Check in a branch with a major redesign on how entropy polling is performed.

Combine the fast and slow polls, into a single poll() operation.

Instead of being given a buffer to write output into, the EntropySource is
passed an Entropy_Accumulator. This handles the RLE encoding that xor_into_buf
used to do. It also contains a cached I/O buffer so entropy sources do not
individually need to allocate memory for that with each poll. When data
is added to the accumulator, the source specifies an estimate of the number
of bits of entropy per byte, as a double. This is tracked in the accumulator.
Once the estimated entropy hits a target (set by the constructor), the
accumulator's member function predicate polling_goal_achieved flips to true.
This signals to the PRNG that it can stop performing polling on sources,
also polls that take a long time periodically check this flag and return
immediately.

The Win32 and BeOS entropy sources have been updated, but blindly; testing
is needed.

The test_es example program has been modified: now it polls twice and outputs
the XOR of the two collected results. That helps show if the output is consistent
across polls (not a good thing). I have noticed on the Unix entropy source,
occasionally there are many 0x00 bytes in the output, which is not optimal.
This also needs to be investigated.

The RLE is not actually RLE anymore.
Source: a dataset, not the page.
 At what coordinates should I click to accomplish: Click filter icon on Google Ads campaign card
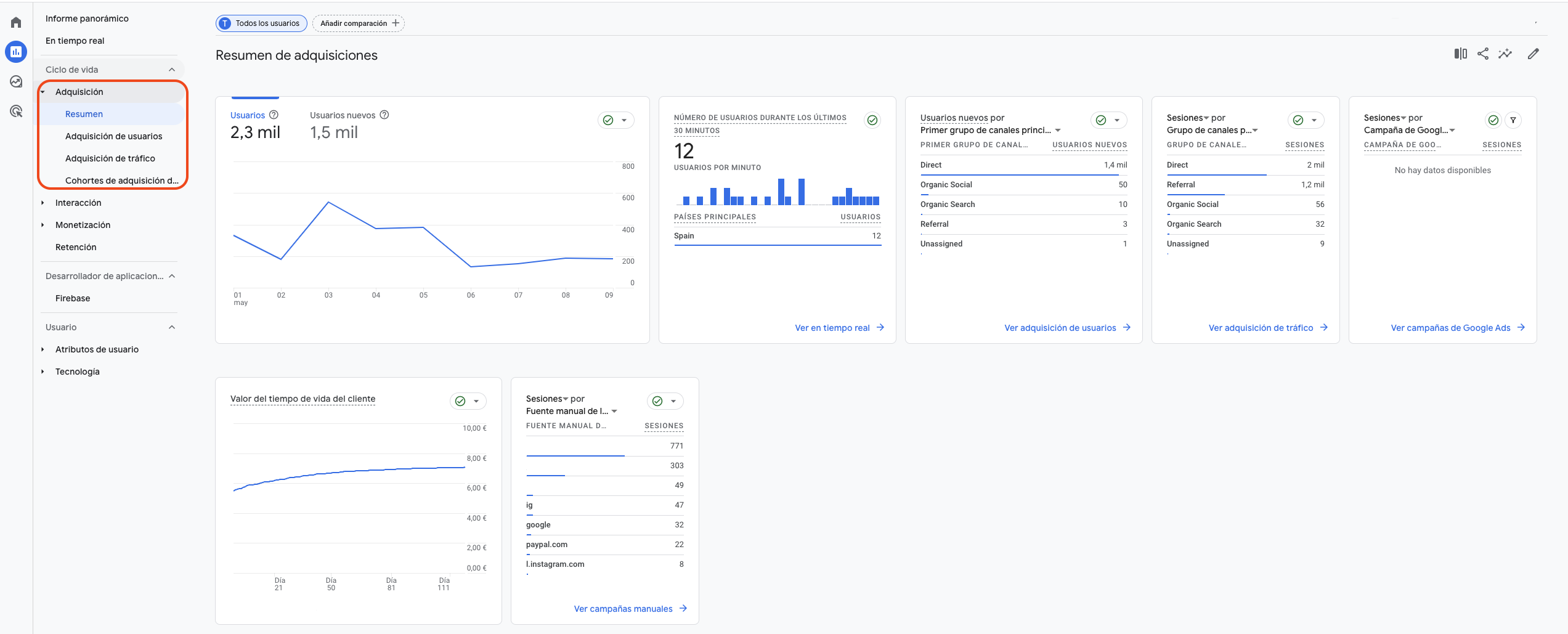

It works well for non-random inputs
(ASCII text, etc), but I noticed that when /dev/random output was fed into
it, the output buffer would end up being RR01RR01RR01 where RR is a random
byte and 00 is the byte count.

The buffer sizing also needs to be examined carefully. It might be useful
to choose a prime number for the size to XOR stuff into, to help ensure an
even distribution of entropy across the entire buffer space. Or: feed it
all into a hash function?

This change should (perhaps with further modifications) help WRT the
concerns Zack W raised about the RNG on the monotone-dev list.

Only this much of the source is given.